Part 2 Perjodohan

Mohon saran dan kritiknya...

°

°

°

Ave's Pov

Hari ini pesta pertunangan Mbakyu Raras dan Mas Bayu. Tidak banyak yang hadir hanya keluargaku dan keluarganya Mas Bayu. Sebenarnya aku tak suka dengan cara ini. Andai bisa kabur, aku kabur saja, tetapi mau ke mana. Memang ada mobil di garasi, tetapi ayah orang yang pelit. Kami hanya memiliki tiga kendaraan saja. Satu mobil untuk mengantarkan ayah ke perkebunan. Satu mobil dipakai untuk kami bersama. Satunya lagi minibus untuk kami berlibur. Sepeda motor hanya milik Mas Bagas. Sedangkan aku hanya memiliki sepeda Ontel. Itupun harus Salim yang membuntuti dari belakang.

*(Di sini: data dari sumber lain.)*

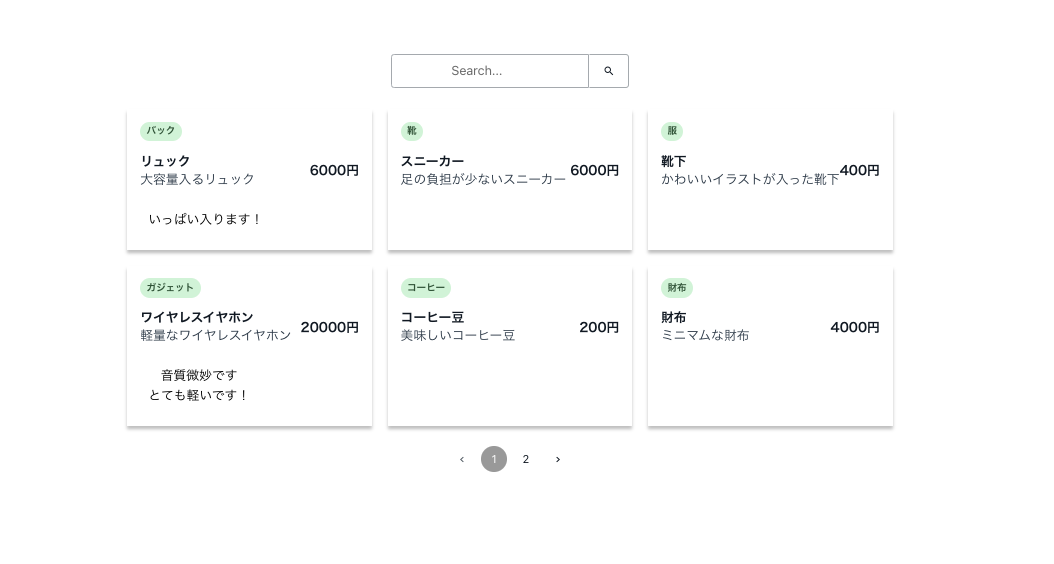The image size is (1054, 564).
Task: Click the magnifying glass search icon
Action: 608,71
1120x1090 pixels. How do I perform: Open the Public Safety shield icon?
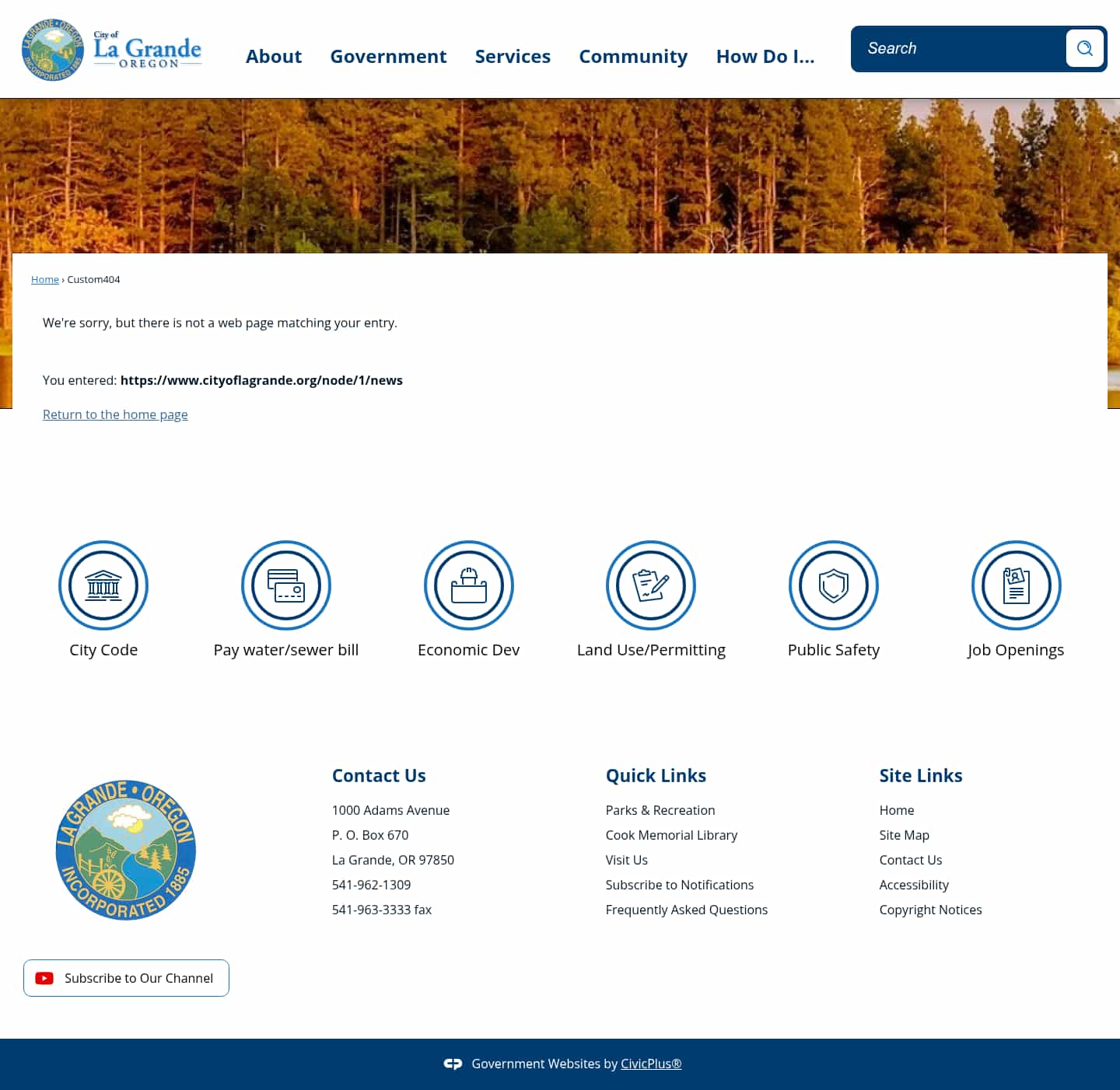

"Non Ave, kok tidak ke Pendopo utama." Si Salim mengejutkanku yang sedang duduk di taman.

"Bosan aku di sana, Salim," sahutku malas.

"Jangan begitu, Non? Ini acara pertunangannya Mbakyu Raras, Non."

"Ih Salim ini. Aku akan bosan seharian di sini." Aku menggerutu.

"Ayo Salim. Kita naik sepeda saja," bujukku manja.

"Tidak, Non. Nanti Eyang Yaya marah seperti kapan hari itu loh," tegasnya menolak permintaanku.

"Salim ini bikin aku jengkel. Kan Eyang Yaya nggak lihat kita," rajukku sekali lagi.

"Jangan ah Nona. Nanti marah loh Eyang Yaya."

"Dasar Salim penakut," ejekku dengan memajukan bibir sambil melangkah pergi.

"Non ... ,awas ada....." Salim teriak.

"Apa...!" Aku belum melanjutkan kalimatku tiba-tiba saja ada tangan yang menopang tubuhku agar tak jatuh ke kolam.

Kami saling berpandangan. Canggung.

"Maafkan saya, Non Ave. Saya nggak sengaja," ucapnya malu saat ketahuan memegang pinggangku.

Aku langsung berlari. Malu rasanya ada seorang lelaki yang memegang pinggangku walau itu tak disengaja.

*****

"Cah Ayu, ning endi kowe?" tanya Eyang Yaya kepadaku. [ Nona Ayu. Kamu di mana ?]

"Ave di sini, Eyang Yaya," jawabku di teras.

Eyang Yaya selalu memanggilku Cah Ayu. Kata Eyang Yaya susah menyebut namaku.

"Cah Ayu, Eyang mboten priksa sampeyan mau." [ Tadi eyang tidak lihat kamu tadi ]

"Ave ada di taman, Eyang. Bosan Ave di acara itu," kataku takut.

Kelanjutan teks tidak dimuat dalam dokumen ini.